-- Start of SOURCE MATERIAL --

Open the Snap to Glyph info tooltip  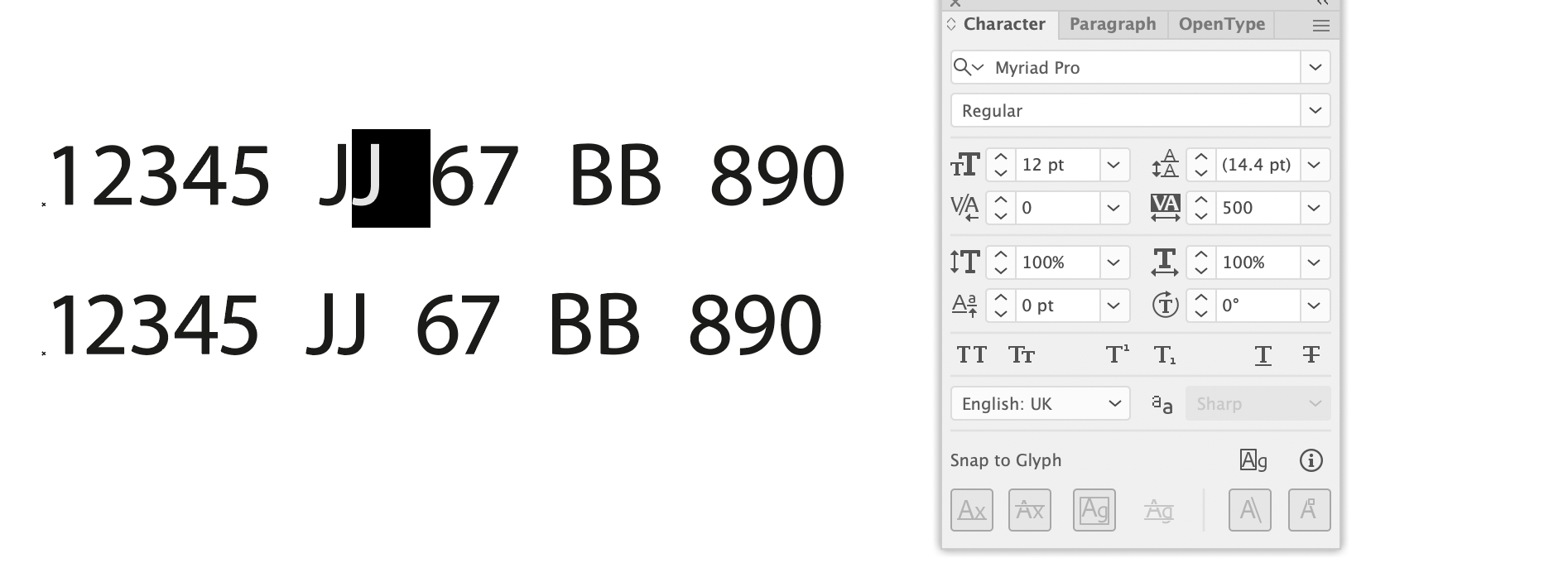pos(1311,460)
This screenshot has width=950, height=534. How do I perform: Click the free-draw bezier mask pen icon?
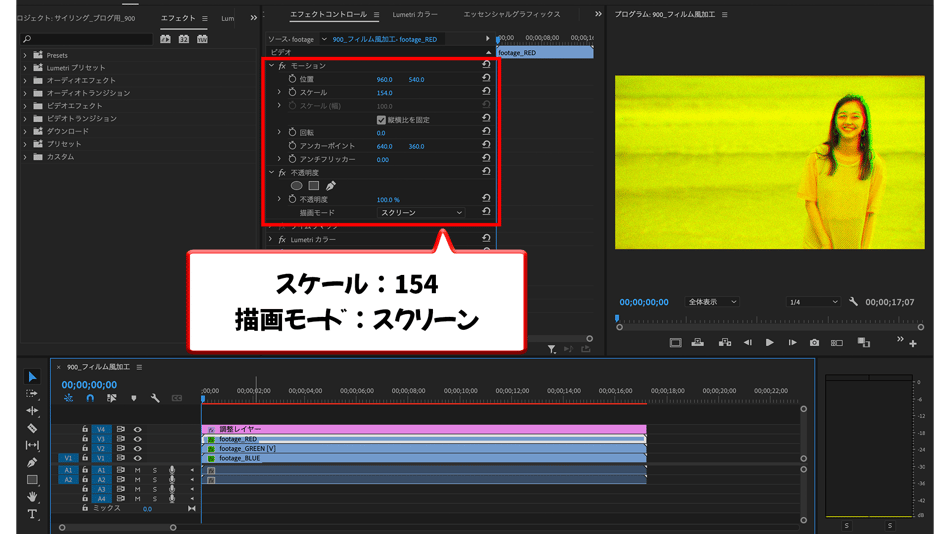pos(331,186)
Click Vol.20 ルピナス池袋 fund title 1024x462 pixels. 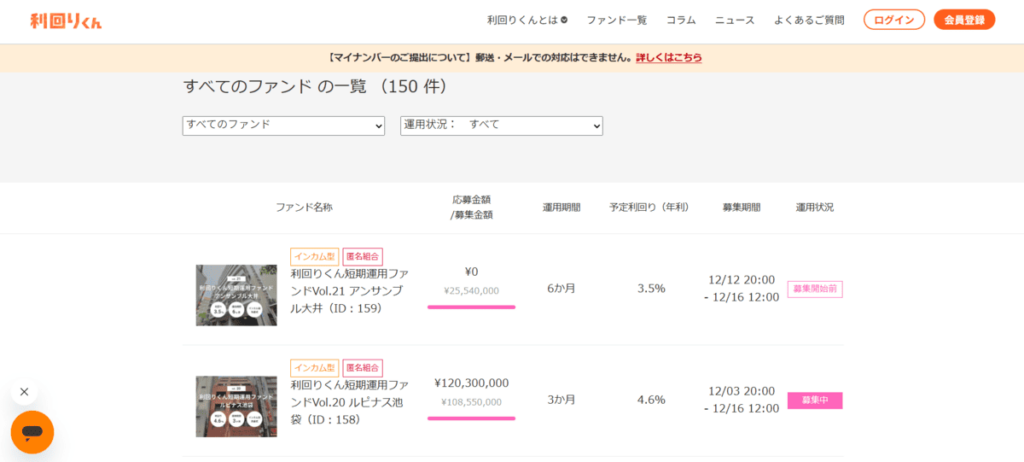[349, 401]
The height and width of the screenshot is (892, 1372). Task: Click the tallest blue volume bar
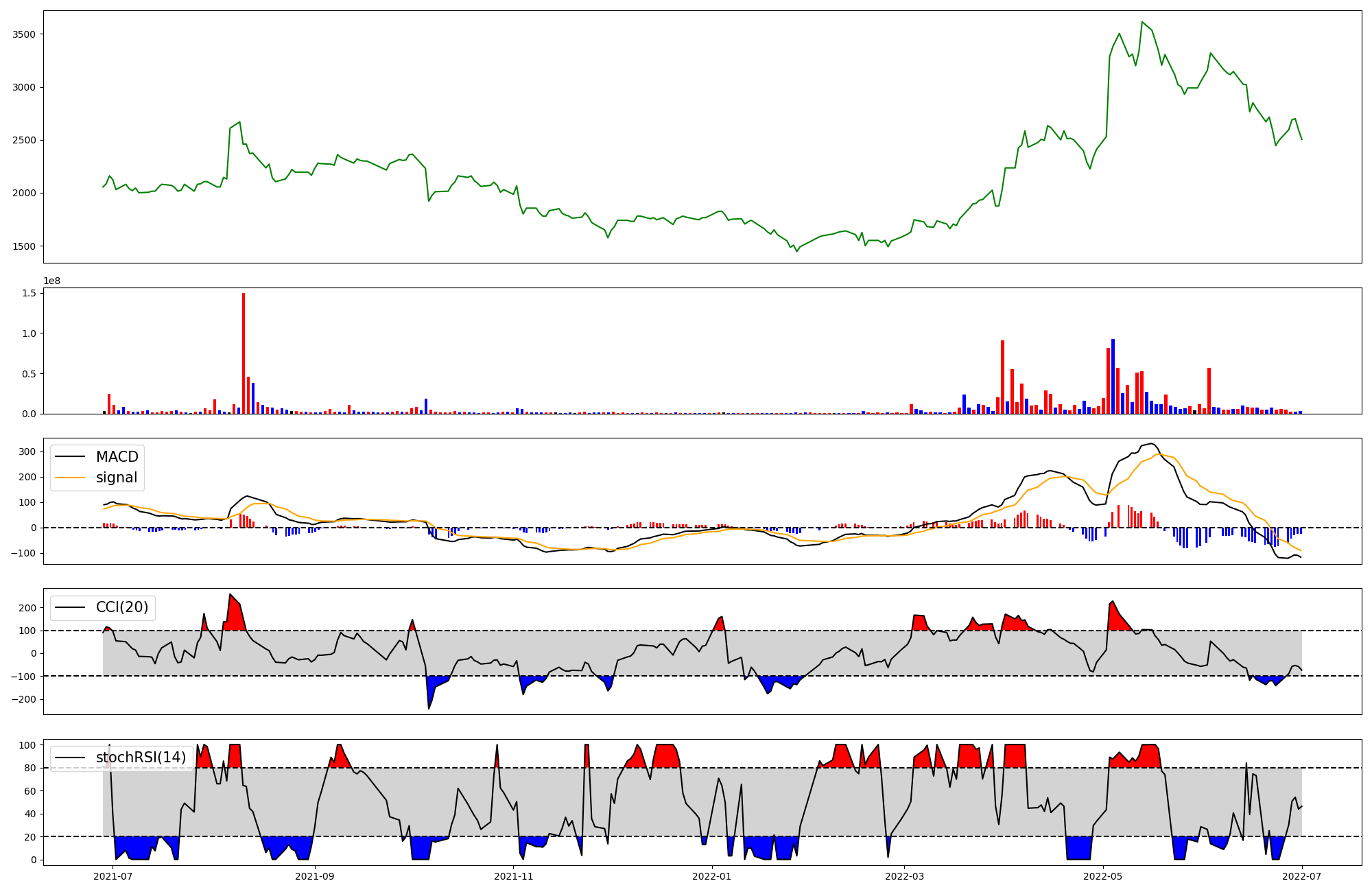[1113, 376]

-- End of SOURCE MATERIAL --

→ GIVEN PROBLEM:
Gather every line from the items above that contains the string "height". Case counts.

→ TASK OUTPUT:
This screenshot has width=950, height=534. How do I perform: Click the free-draw bezier mask pen icon?
The height and width of the screenshot is (892, 1372). Task: Click the tallest blue volume bar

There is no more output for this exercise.